-- Start of Data supplied --
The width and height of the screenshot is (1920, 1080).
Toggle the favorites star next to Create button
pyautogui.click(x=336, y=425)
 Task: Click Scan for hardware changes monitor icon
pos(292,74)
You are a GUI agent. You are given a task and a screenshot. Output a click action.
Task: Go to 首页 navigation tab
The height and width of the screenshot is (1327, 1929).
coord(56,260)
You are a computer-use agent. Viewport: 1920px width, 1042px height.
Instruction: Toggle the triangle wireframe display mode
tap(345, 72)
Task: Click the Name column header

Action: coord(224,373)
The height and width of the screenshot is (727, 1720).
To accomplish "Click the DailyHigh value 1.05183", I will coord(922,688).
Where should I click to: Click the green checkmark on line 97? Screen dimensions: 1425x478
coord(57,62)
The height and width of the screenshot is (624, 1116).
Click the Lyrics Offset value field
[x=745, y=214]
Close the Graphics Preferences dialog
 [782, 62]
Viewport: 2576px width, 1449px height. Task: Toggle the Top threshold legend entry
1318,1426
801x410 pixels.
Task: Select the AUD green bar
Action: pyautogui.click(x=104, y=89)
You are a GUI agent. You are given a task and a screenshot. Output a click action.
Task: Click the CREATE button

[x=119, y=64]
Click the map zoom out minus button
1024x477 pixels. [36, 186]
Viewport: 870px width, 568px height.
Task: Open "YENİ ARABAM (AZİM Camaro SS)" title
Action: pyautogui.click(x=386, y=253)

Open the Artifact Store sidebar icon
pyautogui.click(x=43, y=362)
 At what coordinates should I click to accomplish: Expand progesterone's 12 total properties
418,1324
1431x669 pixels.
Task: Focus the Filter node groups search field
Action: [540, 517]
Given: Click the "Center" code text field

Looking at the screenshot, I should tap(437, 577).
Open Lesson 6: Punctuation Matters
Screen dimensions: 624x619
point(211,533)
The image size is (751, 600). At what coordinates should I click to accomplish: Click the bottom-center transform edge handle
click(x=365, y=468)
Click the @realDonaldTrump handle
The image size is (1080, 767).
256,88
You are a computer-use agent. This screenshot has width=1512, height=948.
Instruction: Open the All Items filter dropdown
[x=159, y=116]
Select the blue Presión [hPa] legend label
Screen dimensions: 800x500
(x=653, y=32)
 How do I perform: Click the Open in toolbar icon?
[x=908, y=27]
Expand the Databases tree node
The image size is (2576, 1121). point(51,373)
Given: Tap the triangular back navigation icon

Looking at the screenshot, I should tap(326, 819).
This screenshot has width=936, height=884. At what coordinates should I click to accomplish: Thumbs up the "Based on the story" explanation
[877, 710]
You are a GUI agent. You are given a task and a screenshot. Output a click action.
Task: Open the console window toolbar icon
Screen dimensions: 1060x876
-- End of Data supplied --
Could you print every one of the entries above again, word for word and with nothing changed?

The width and height of the screenshot is (1920, 1080).
Toggle the favorites star next to Create button
pyautogui.click(x=336, y=425)
 Task: Click Scan for hardware changes monitor icon
pos(292,74)
You are a GUI agent. You are given a task and a screenshot. Output a click action.
Task: Go to 首页 navigation tab
The height and width of the screenshot is (1327, 1929).
coord(56,260)
You are a computer-use agent. Viewport: 1920px width, 1042px height.
Instruction: Toggle the triangle wireframe display mode
tap(345, 72)
Task: Click the Name column header

Action: coord(224,373)
The height and width of the screenshot is (727, 1720).
To accomplish "Click the DailyHigh value 1.05183", I will coord(922,688).
Where should I click to: Click the green checkmark on line 97? Screen dimensions: 1425x478
coord(57,62)
The height and width of the screenshot is (624, 1116).
Click the Lyrics Offset value field
[x=745, y=214]
Close the Graphics Preferences dialog
 [782, 62]
Viewport: 2576px width, 1449px height. Task: Toggle the Top threshold legend entry
1318,1426
801x410 pixels.
Task: Select the AUD green bar
Action: pyautogui.click(x=104, y=89)
You are a GUI agent. You are given a task and a screenshot. Output a click action.
Task: Click the CREATE button

[x=119, y=64]
Click the map zoom out minus button
1024x477 pixels. [36, 186]
Viewport: 870px width, 568px height.
Task: Open "YENİ ARABAM (AZİM Camaro SS)" title
Action: pyautogui.click(x=386, y=253)

Open the Artifact Store sidebar icon
pyautogui.click(x=43, y=362)
 At what coordinates should I click to accomplish: Expand progesterone's 12 total properties
418,1324
1431x669 pixels.
Task: Focus the Filter node groups search field
Action: [540, 517]
Given: Click the "Center" code text field

Looking at the screenshot, I should tap(437, 577).
Open Lesson 6: Punctuation Matters
Screen dimensions: 624x619
point(211,533)
The image size is (751, 600). At what coordinates should I click to accomplish: Click the bottom-center transform edge handle
click(x=365, y=468)
Click the @realDonaldTrump handle
The image size is (1080, 767).
256,88
You are a computer-use agent. This screenshot has width=1512, height=948.
Instruction: Open the All Items filter dropdown
[x=159, y=116]
Select the blue Presión [hPa] legend label
Screen dimensions: 800x500
(x=653, y=32)
 How do I perform: Click the Open in toolbar icon?
[x=908, y=27]
Expand the Databases tree node
The image size is (2576, 1121). point(51,373)
Given: Tap the triangular back navigation icon

Looking at the screenshot, I should tap(326, 819).
This screenshot has width=936, height=884. At what coordinates should I click to accomplish: Thumbs up the "Based on the story" explanation
[877, 710]
You are a GUI agent. You are given a task and a screenshot. Output a click action.
Task: Open the console window toolbar icon
Screen dimensions: 1060x876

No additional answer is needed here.